Clear Street — Modernizing the brokerage ecosystem
Engineering11 min read
Mar 9, 2021

Running FIX on Kubernetes with Microservices

Clear Street Engineering

Background

At Clear Street, trading is what we do. Making it easy for customers to submit trades to us is of paramount importance. The FIX protocol is ubiquitous across the financial services industry as a means to facilitate exchange of financial data. FIX engines allow clients and servers to stream trades and responses back and forth continuously with many built-in features, such as heartbeats and status messages. Although we already accept trades via file drops and our API, customers expect to have the ability to use the same FIX engine they already have in place.

As part of integrating with FIX, we adapted our existing API spec to fit the FIX protocol and created a new spec.

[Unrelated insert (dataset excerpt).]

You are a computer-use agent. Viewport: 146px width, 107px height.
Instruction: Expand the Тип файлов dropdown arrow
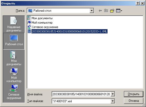113,101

Problem: Outdated Assumptions

FIX engines are well understood and have been implemented a number of times by various companies in the industry. In fact, we were able to leverage an existing open source Go library to handle the implementation of the FIX protocol. However, the FIX protocol was released in 1992; it makes assumptions about the way users will run it based on the technology that was available at the time. As such, it is much more easily implemented within a monolith running on a single real machine, rather than the distributed system deployed on Kubernetes that we have at Clear Street.

Traditional Setup

The traditional FIX setup is relatively simple. A client will connect via a fixed IP and port to a single application that runs on a real machine. The FIX engine maintains a live socket connection over which the client and server stream requests and responses respectively. Multiple clients can connect to a single instance and the traffic is differentiated based on a tuple of (SenderID, SessionQualifier) that is sent along with the trade details.

Overview

There were a few major considerations that factored into our design:

High throughput: Our FIX servers interface directly with Order Management Systems (OMSs), which manage the trades of thousands of clients. While we may only have a connection to a dozen different OMSs, they can each be submitting millions of trades a day.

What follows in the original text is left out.